» What this task involves: Present every line of the data below as a Markdown table with two columns, No. and Entry. Number the rows in order and leave out any blank lines.

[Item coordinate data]
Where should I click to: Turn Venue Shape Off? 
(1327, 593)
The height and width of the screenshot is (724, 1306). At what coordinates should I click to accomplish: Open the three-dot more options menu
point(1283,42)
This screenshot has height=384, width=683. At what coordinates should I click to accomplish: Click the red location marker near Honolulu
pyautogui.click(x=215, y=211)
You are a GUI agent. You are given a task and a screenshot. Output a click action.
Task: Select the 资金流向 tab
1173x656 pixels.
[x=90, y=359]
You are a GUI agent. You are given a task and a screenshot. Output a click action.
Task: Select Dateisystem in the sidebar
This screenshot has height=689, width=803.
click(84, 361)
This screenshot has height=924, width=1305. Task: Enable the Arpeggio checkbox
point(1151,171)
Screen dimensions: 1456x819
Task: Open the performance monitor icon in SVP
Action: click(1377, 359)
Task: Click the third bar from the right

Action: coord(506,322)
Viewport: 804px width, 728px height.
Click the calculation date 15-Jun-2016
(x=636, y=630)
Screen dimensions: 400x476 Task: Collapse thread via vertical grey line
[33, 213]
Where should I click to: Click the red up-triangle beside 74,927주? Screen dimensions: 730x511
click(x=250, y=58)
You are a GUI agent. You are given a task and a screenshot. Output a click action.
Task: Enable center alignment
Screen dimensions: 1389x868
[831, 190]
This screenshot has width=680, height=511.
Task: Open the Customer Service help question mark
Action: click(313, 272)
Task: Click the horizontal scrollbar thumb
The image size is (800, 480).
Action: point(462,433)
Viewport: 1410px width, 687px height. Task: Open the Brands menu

» Written solution:
| No. | Entry |
|---|---|
| 1 | Where should I click to: Turn Venue Shape Off?  |
| 2 | (1327, 593) |
| 3 | The height and width of the screenshot is (724, 1306). At what coordinates should I click to accomplish: Open the three-dot more options menu |
| 4 | point(1283,42) |
| 5 | This screenshot has height=384, width=683. At what coordinates should I click to accomplish: Click the red location marker near Honolulu |
| 6 | pyautogui.click(x=215, y=211) |
| 7 | You are a GUI agent. You are given a task and a screenshot. Output a click action. |
| 8 | Task: Select the 资金流向 tab |
| 9 | 1173x656 pixels. |
| 10 | [x=90, y=359] |
| 11 | You are a GUI agent. You are given a task and a screenshot. Output a click action. |
| 12 | Task: Select Dateisystem in the sidebar |
| 13 | This screenshot has height=689, width=803. |
| 14 | click(84, 361) |
| 15 | This screenshot has height=924, width=1305. Task: Enable the Arpeggio checkbox |
| 16 | point(1151,171) |
| 17 | Screen dimensions: 1456x819 |
| 18 | Task: Open the performance monitor icon in SVP |
| 19 | Action: click(1377, 359) |
| 20 | Task: Click the third bar from the right |
| 21 | Action: coord(506,322) |
| 22 | Viewport: 804px width, 728px height. |
| 23 | Click the calculation date 15-Jun-2016 |
| 24 | (x=636, y=630) |
| 25 | Screen dimensions: 400x476 Task: Collapse thread via vertical grey line |
| 26 | [33, 213] |
| 27 | Where should I click to: Click the red up-triangle beside 74,927주? Screen dimensions: 730x511 |
| 28 | click(x=250, y=58) |
| 29 | You are a GUI agent. You are given a task and a screenshot. Output a click action. |
| 30 | Task: Enable center alignment |
| 31 | Screen dimensions: 1389x868 |
| 32 | [831, 190] |
| 33 | This screenshot has width=680, height=511. |
| 34 | Task: Open the Customer Service help question mark |
| 35 | Action: click(313, 272) |
| 36 | Task: Click the horizontal scrollbar thumb |
| 37 | The image size is (800, 480). |
| 38 | Action: point(462,433) |
| 39 | Viewport: 1410px width, 687px height. Task: Open the Brands menu |